Reading text ::
==================================================

The most powerful and commonly used mode is mitmdump. It can start the program to monitor all traffic, and the data can be read arbitrarily through Python functions.

mitmproxy can intercept not only HTTP requests but also HTTPS requests. The prerequisite is to install the mitmproxy certificate.

Installing the Certificate

First, run mitmproxy in the command line:

mitmdump

Or in windows OS

mitmdump.exe

After running it once, the certificates will be generated in the following folder:

C:\Users\YourUsername.mitmproxy

Installing the certificate on Windows: Double-click mitmproxy-ca-cert.p12 directly, click “Next” all the way. When it comes to the certificate storage area, select “Trusted Root Certification Authorities”, and then continue to click “Next” until completion. (If there is a security prompt, click “Yes”.)

Installing the certificate on Android: Transfer the mitmproxy-ca-cert.cer to your phone by various means and click to install it using the certificate installer. (When capturing packets on your phone, make sure it uses the same Wi-Fi as your computer. This article only covers the use on Windows.)

Manual Proxy Configuration

To route data through the mitmproxy library, you need to use a proxy and configure it manually:

Right-click the network icon in the bottom right corner, select “Open Network & Internet settings”, then choose “Proxy”, turn on the “Use a proxy server” switch, and set the address and port. The port you set should match the port configured when running mitmproxy. The default is 127.0.0.1:8080. You can also use the following command to specify the listening port:

mitmweb -p 8888

At this time, the listening port is: 127.0.0.1:8888

Therefore, the proxy should also be set to: 127.0.0.1:8888

Web Crawling

# Proxy.py
# process request body
def request(flow):
    request = flow.request  # request object
    print(request.url)  # request url
    print(request.method)  # requst method
    print(request.host)  # request host
    print(request.port)  # request port
    print(request.headers)  # request headers
    print(request.cookies)  # request cookie
    print(request.content)  # request content


# process response body
def response(flow):
    response = flow.response  # response object
    print(response.status_code)  # respjonse code
    print(response.headers)  # response headers
    print(response.cookies)  # response cookies
    print(response.text)  # response context

Then, execute the following command in the command line to pass in the processing function script:

mitmdump -s mitmproxy_demo.py -p 9001

At this point, mitmproxy_demo.py will be started while the proxy is opened, and the functions will be used to process requests or responses. It listens on the local port 9001.

==================================================

Supplied data ::
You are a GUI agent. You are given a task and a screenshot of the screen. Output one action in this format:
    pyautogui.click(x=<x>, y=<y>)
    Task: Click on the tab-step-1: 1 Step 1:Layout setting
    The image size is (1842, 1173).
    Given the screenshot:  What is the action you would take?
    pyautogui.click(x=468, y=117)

==================================================

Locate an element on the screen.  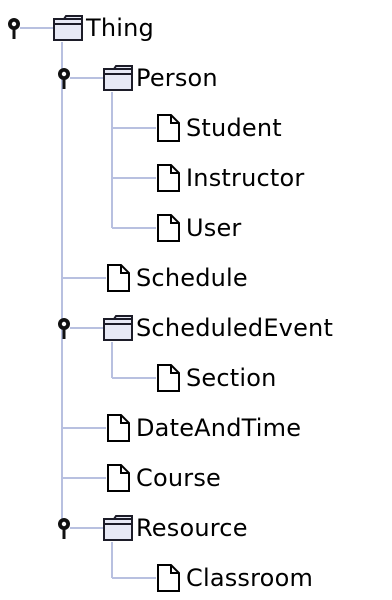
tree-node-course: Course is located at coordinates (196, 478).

==================================================

Problem details :: Carry on the mitmproxy tutorial from its final sentence onward. The data comes from a separate source unrelated to the mitmproxy tutorial.

Response ::
On the Windows environment, you need to configure the proxy settings.

Let’s take the python.org website as an example to illustrate how to use mitmproxy.

After running the above mitmdump monitoring command, open your browser and visit the site: python.org

We need to access the titles and URL links in the red box.

The sample code is as follows:

from parsel import Selector

def request(flow):
    pass


# process response body
def response(flow):
    res = flow.response  # response object
    url = flow.request.url  # request URL

    if 'python.org' in url:

        encoding = 'utf-8'
        content = res.content.decode(encoding, errors='replace')
        resp = Selector(text=content)   
        nodes = resp.xpath('//ul[@class="menu success-story-category"]/li').getall()    
        for node in nodes:
            title = Selector(text=node).xpath('.//a/text()').get()
            link = Selector(text=node).xpath('.//a/@href').get()
            if title and link:
                print(f'Title: {title.strip()}, Link: {link.strip()}')

After opening the webpage in the browser for a moment, you can see the parsed results output on the screen by mitmdump.

This also means that you can save the data to a database.

Note that by default, mitmdump outputs a lot of redundant information, which can significantly interfere with the content we want to output. You can add -q when starting it to enable silent mode and avoid outputting this data.

mitmdump -s proxy_demo.py -p 9001 -q

Saving Data to a Database

For example, the following sample code stores the data monitored by mitmdump into MongoDB.

from parsel import Selector

client = pymongo.MongoClient('127.0.0.1')
db = client['db_spider']
doc = db['python_org']

def save_data(item_dict):

    try:
        doc.insert_one(item_dict)
    except Exception as e:
        return False
    else:
        return True


def request(flow):
    pass


# process response body
def response(flow):
    res = flow.response  # response object
    url = flow.request.url  # request URL

    if 'python.org' in url:

        encoding = 'utf-8'
        content = res.content.decode(encoding, errors='replace')
        resp = Selector(text=content)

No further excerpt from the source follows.